• [Work instructions]
a) Identify every defined term that the promissory note introduces in quotation marks.
b) Reproduce the promissory note verbatim, starting at "Promissory Note Between" and ending at "a negotiable instrument.".

Promissory Note Between Target Group Inc. and Frank Zarcone
Exhibit 10.24
PROMISSORY NOTE
Date: April 20, 2020
To the order of: | FRANK ZARCONE |
(the "Lender") |
For Value Received, the undersigned (the "Borrowers") promise to pay, on a joint and several basis, to or to the order of the Lender or to the Lender of this promissory note (the "Note"), the principal amount specified below ("Principal"), together with all interest as set forth below (“Interest”) on the maturity date set forth below (the “Maturity Date”), subject to the terms and conditions as set forth below.
This Note is a negotiable instrument.

• [Data section]
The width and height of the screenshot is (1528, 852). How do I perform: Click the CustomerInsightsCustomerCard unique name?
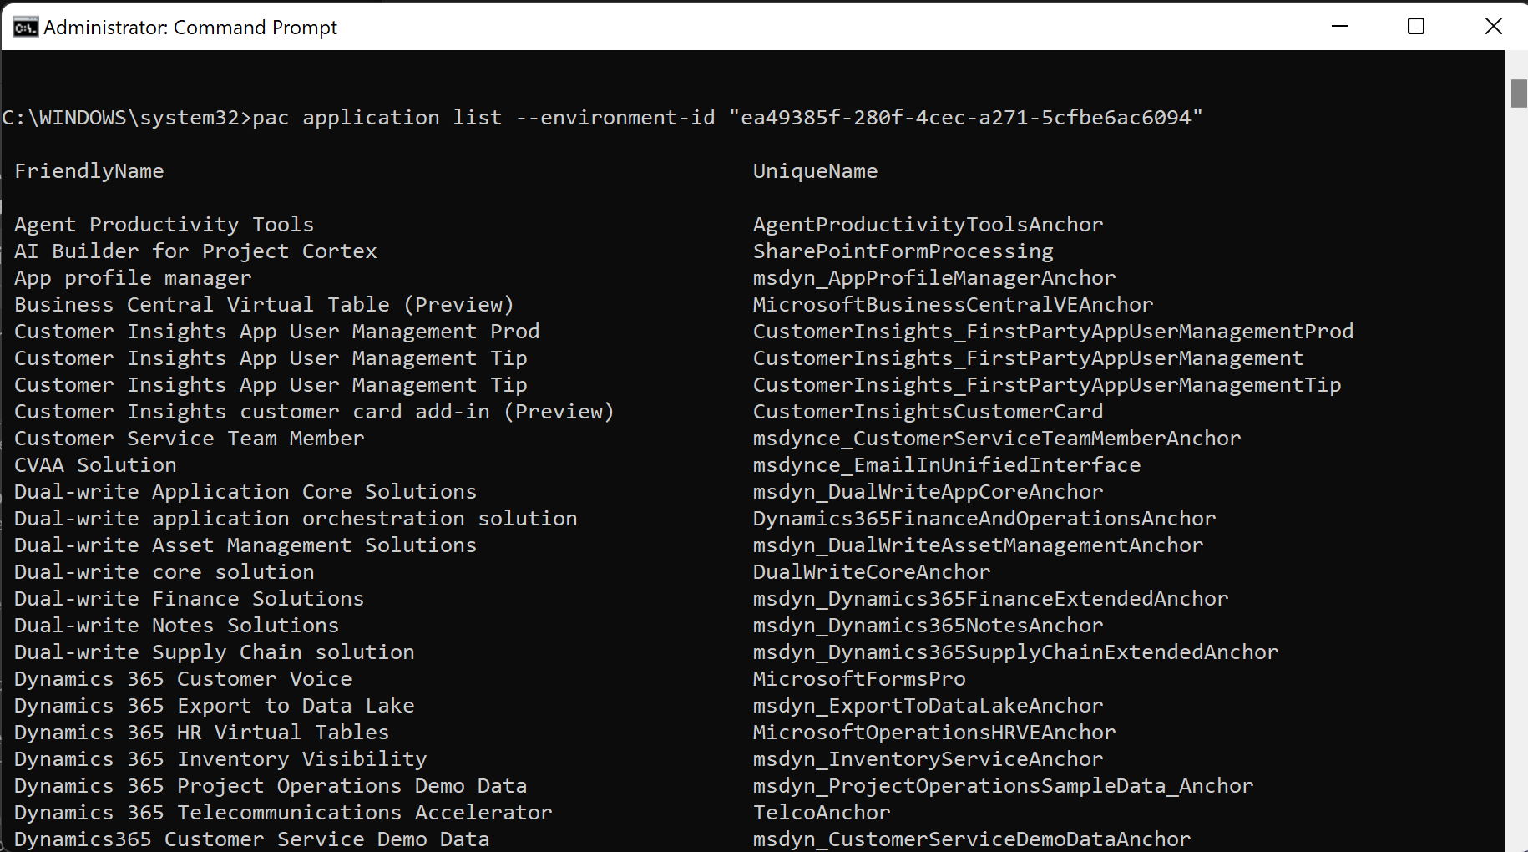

• [The responses]
a)
Lender
Borrowers
Note
Principal
Interest
Maturity Date

b)
Promissory Note Between Target Group Inc. and Frank Zarcone
Exhibit 10.24
PROMISSORY NOTE
Date: April 20, 2020
To the order of: | FRANK ZARCONE |
(the "Lender") |
For Value Received, the undersigned (the "Borrowers") promise to pay, on a joint and several basis, to or to the order of the Lender or to the Lender of this promissory note (the "Note"), the principal amount specified below ("Principal"), together with all interest as set forth below (“Interest”) on the maturity date set forth below (the “Maturity Date”), subject to the terms and conditions as set forth below.
This Note is a negotiable instrument.